Differences in parse forests (gold vs obtained with supertags identical to gold lexical types)

(Not sure what the problem is, so, not sure what the best category would be for this.)

I am experimenting with a new supertagger for ACE+ERG. What I am getting is: sequences of tags which look accurate to me and then parses which FFTB does not consider similar enough to the gold parses.

I need to understand what is going on and what to do about it, but there are too many pieces to it so I end up confused.

Suppose we have a sentence (from the pest dataset): Not all those who wrote oppose the changes.

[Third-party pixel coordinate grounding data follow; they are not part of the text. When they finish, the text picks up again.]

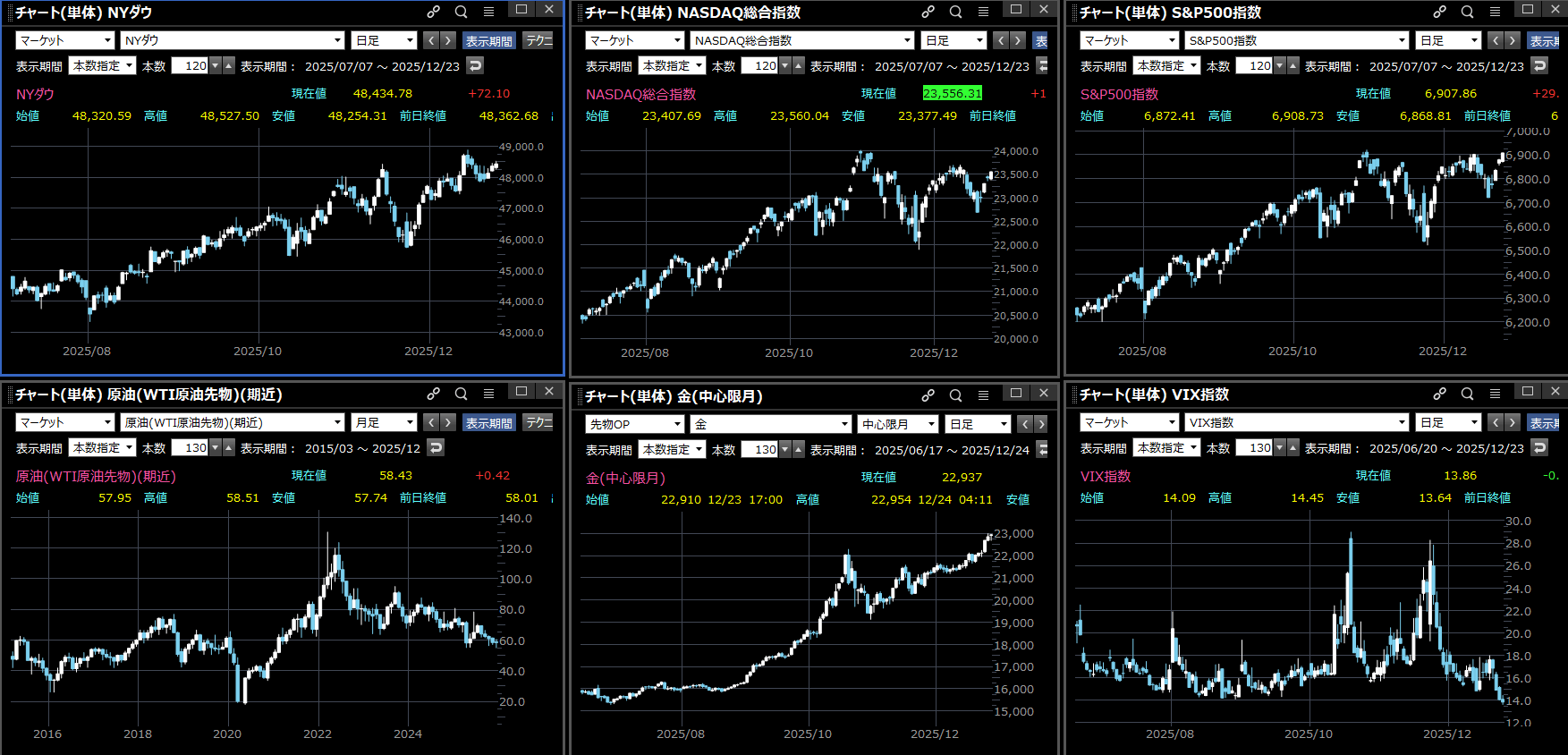Expand the 月足 timeframe dropdown in 原油 chart
Image resolution: width=1568 pixels, height=755 pixels.
385,423
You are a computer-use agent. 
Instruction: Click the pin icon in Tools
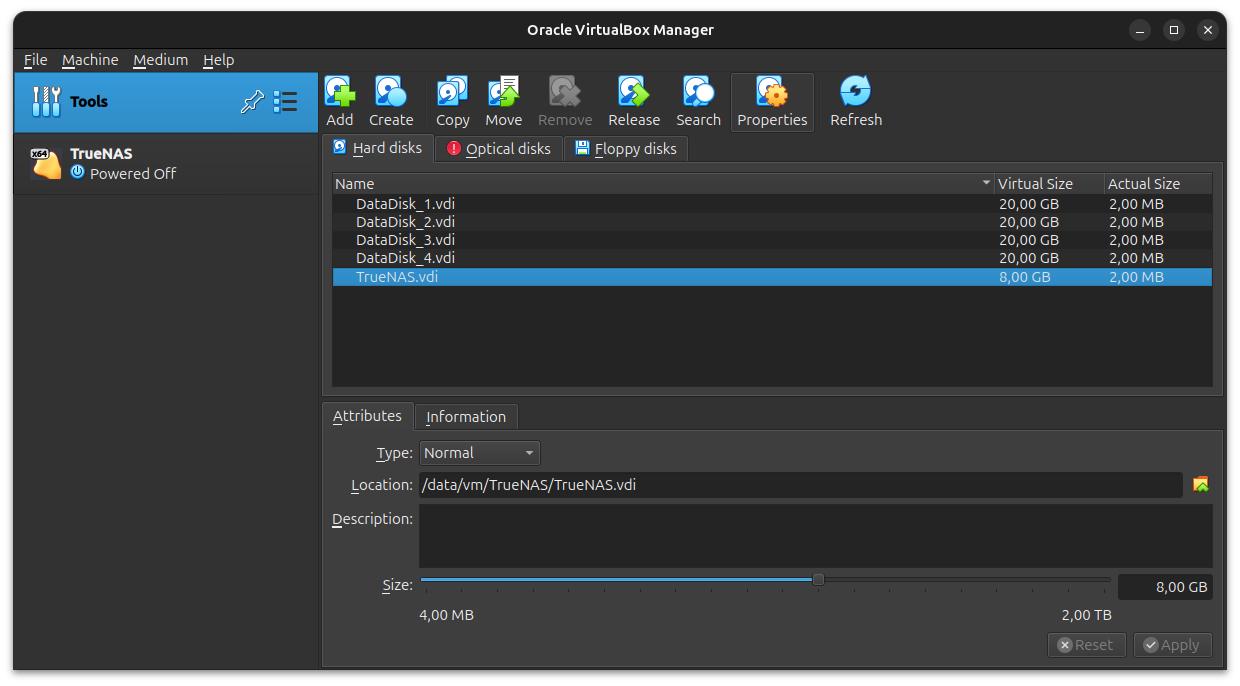click(x=252, y=101)
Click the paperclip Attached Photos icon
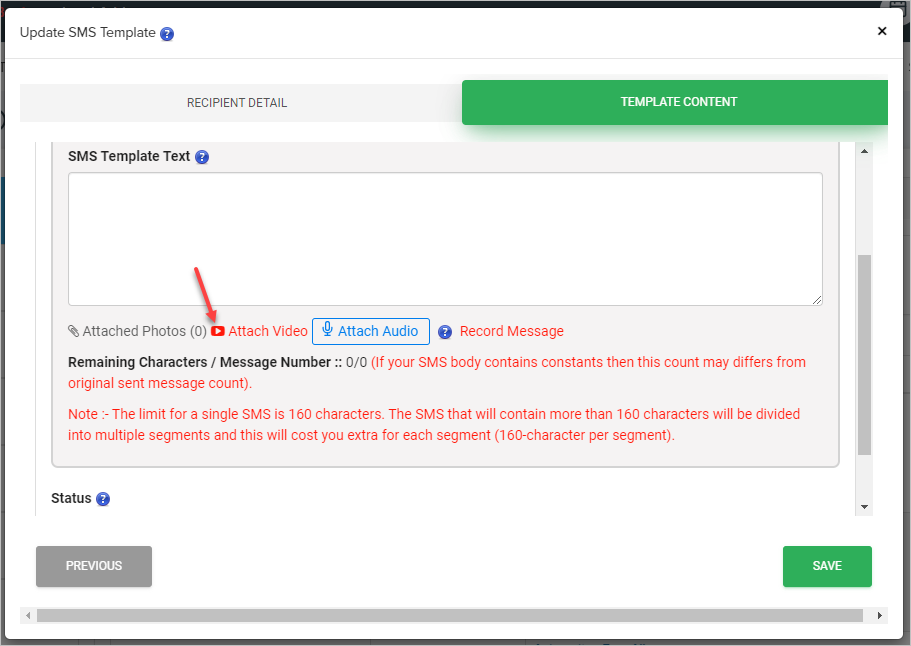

The supertagger tags terminals for lexical type. I’ve extracted the gold lexical types using pydelphin (second column), and I supply the tags as listed in the third column:

not	       av_-_dg-det_le	     av_-_dg-det_le
all	       n_np_mc-a_le	         n_np_mc-a_le
those	   n_-_pr-dei-pl_le	     n_-_pr-dei-pl_le
who	       n_-_pr-rel-who_le     n_-_pr-rel-who_le
wrote	   v_np*_le	             v_np*_le
oppose	   v_np_le	             v_np_le
the	       d_-_the_le	         d_-_the_le
changes	   n_pp_mc-of_le	     n_pp_mc-of_le
.	       pt_-_period_le	     pt_-_period_le

The tag sequences look identical to me? I do get parses, but when I compare the treebanks with FFTB, I see:

How should I approach this? I suppose I should be looking at the profile files themselves and compare things there. Which specific things?